How can investors reduce their risks?
Investors can reduce their overall investment risks by diversifying their assets, if they so choose. Bonds are one type of asset, along with shares of stock (or equity), cash, and other investments. Investors also can diversify the types of bonds they hold. For example, investors could buy bonds of different maturities-balancing short-term, intermediate, and long- term bonds-or diversify the mix of their bond holdings by combining corporate, treasury, or municipal bonds. Investors with a greater risk tolerance may decide to buy bonds of lower credit quality, accepting higher risks in pursuit of higher yields. More conservative investors, however, may prefer to limit their bond holdings solely to high-quality bonds, avoiding riskier or more speculative bonds. Instead of holding bonds directly, investors can invest in mutual funds or exchange-traded funds (ETFs) with a focus on bonds. Investors should base their decisions on their individual circumstances.
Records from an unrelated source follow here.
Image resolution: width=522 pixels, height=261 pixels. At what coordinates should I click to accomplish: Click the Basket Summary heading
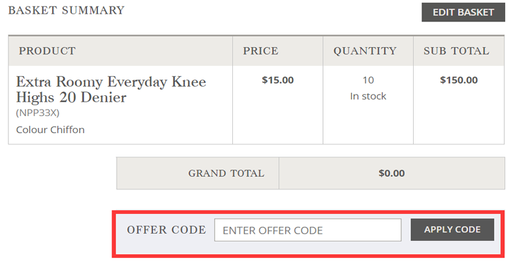[x=66, y=10]
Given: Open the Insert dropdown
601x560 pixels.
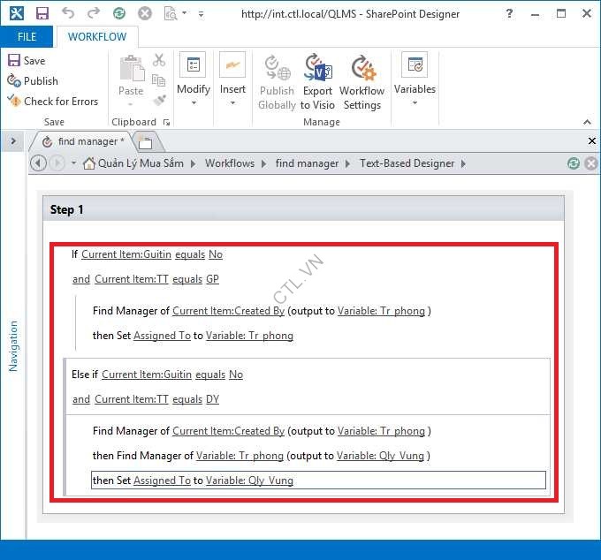Looking at the screenshot, I should [232, 81].
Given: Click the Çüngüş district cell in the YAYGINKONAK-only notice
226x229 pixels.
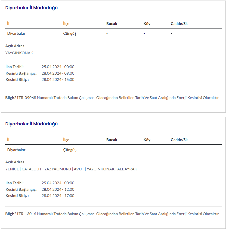Looking at the screenshot, I should coord(70,34).
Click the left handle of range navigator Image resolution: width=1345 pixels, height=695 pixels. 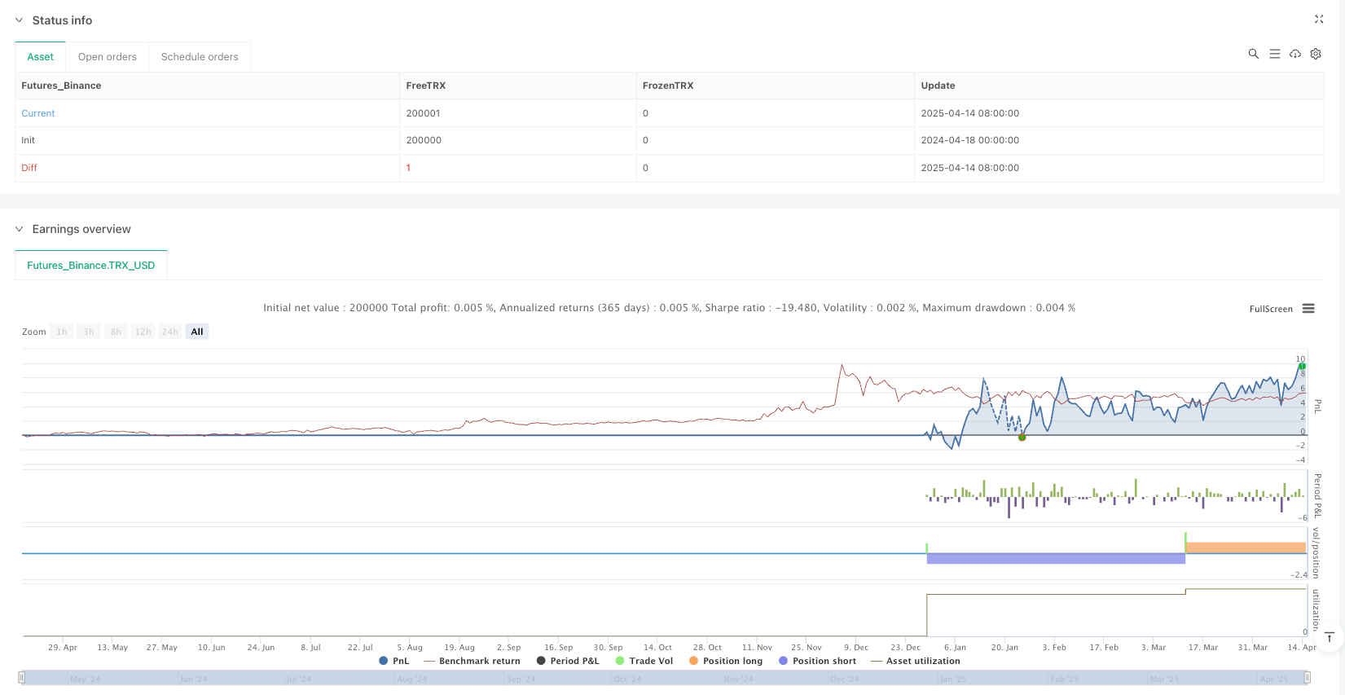tap(22, 677)
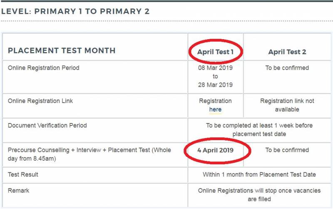Select the circled '4 April 2019' date
333x209 pixels.
[215, 150]
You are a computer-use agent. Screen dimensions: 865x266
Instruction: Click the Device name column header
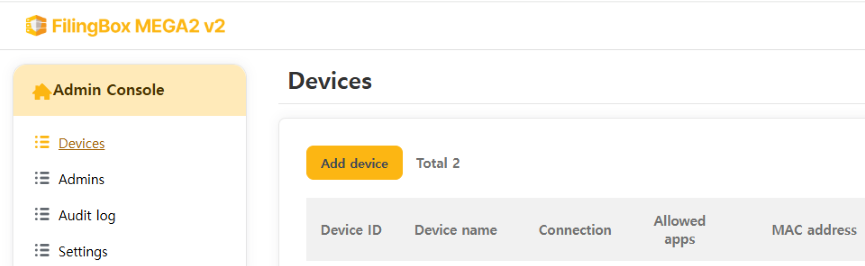[456, 230]
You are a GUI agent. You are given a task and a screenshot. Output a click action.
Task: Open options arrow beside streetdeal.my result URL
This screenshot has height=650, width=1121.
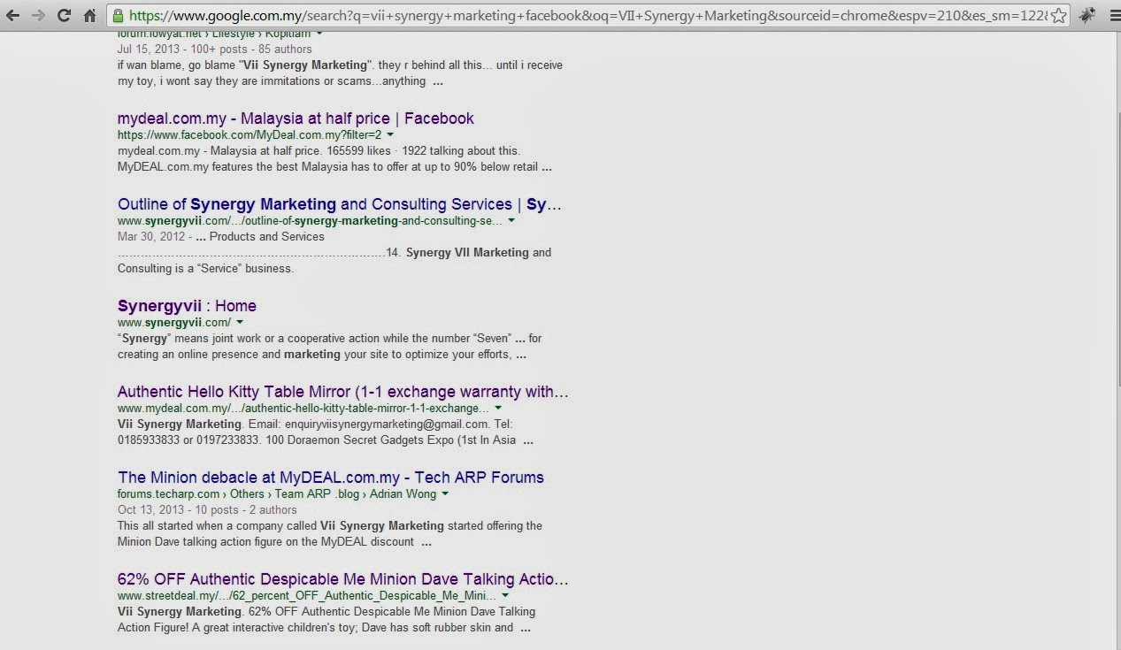click(x=505, y=596)
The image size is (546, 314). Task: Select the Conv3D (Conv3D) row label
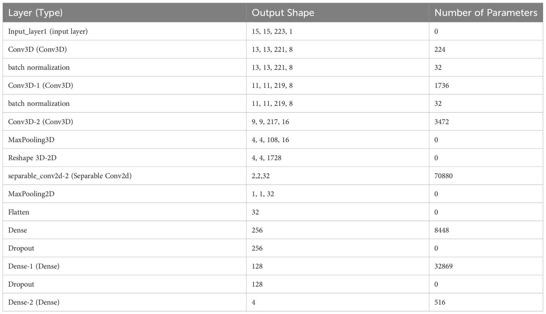click(37, 49)
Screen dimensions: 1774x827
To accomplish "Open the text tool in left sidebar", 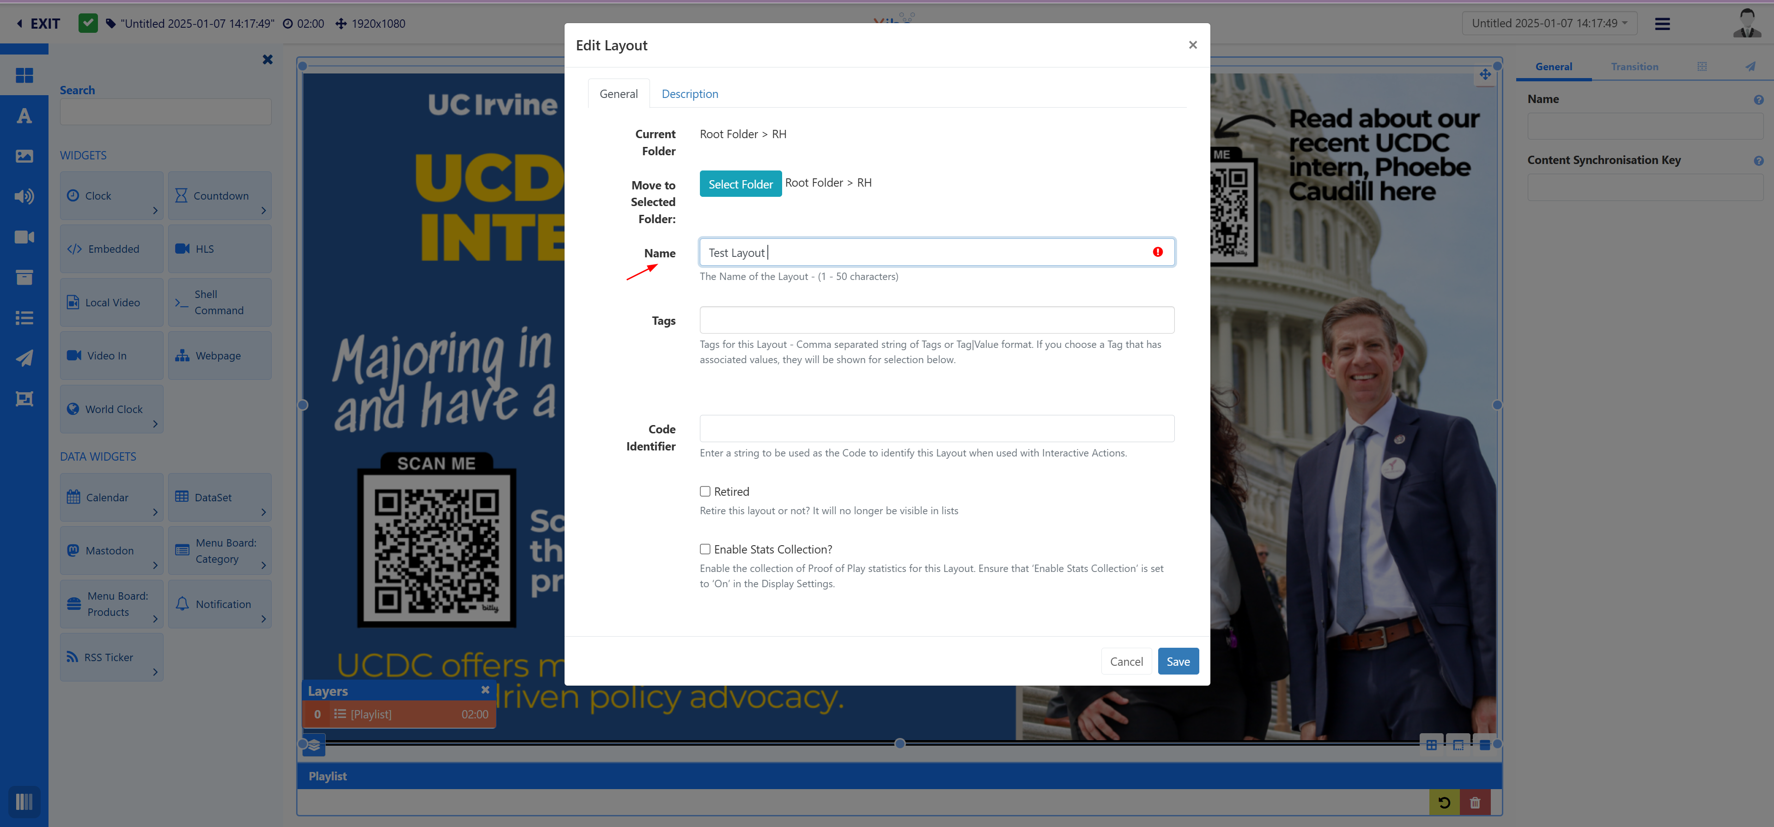I will pos(24,116).
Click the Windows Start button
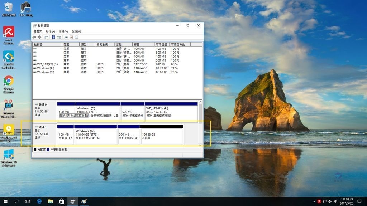 (x=5, y=201)
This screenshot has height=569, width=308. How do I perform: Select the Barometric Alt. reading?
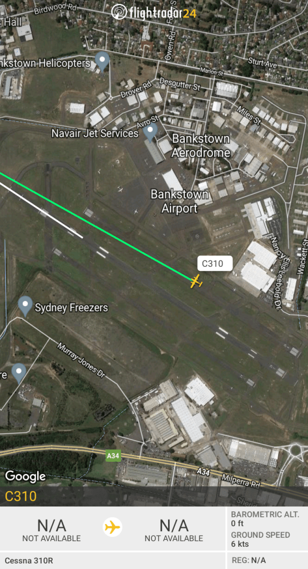click(x=265, y=518)
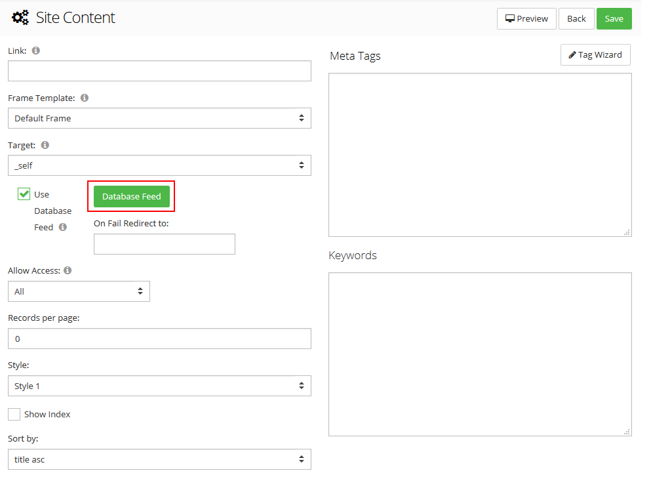The height and width of the screenshot is (477, 651).
Task: Expand the Sort by dropdown
Action: (x=159, y=459)
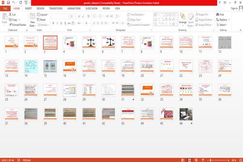Click the Cut scissors icon
The image size is (243, 162).
tap(10, 15)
How do I research my bond or bond fund investment?
A prospectus is the offering document filed with the SEC by a company that issues bonds for sale to the public in a registered transaction. Among other things, the prospectus relating to a corporate bond issuance describes the terms of the bond, significant risks of investing in the offering, the financial condition of the company issuing the bond, and how the company plans to use the proceeds from the bond sale. Similarly, if you are investing in a bond-focused mutual fund or ETF, these funds also prepare prospectuses detailing important information about the fund. Investors can ask their broker-dealer for the prospectus of any bond or bond fund in which they are interested. Prospectuses also are available to the public without charge on the SEC’s Edgar website. You can also find a bond fund’s prospectus at the bond fund’s website. Additionally, if you are considering purchasing a private company bond, you should make sure that you receive the same type of information that you are entitled to receive in a registered offering.
Please keep in mind that the above information is being provided for educational purposes only. It is not designed to be complete in all material respects. Thus, it should not be relied upon as legal or investment advice. If you have any questions concerning the contents of this post, you should consult a qualified expert.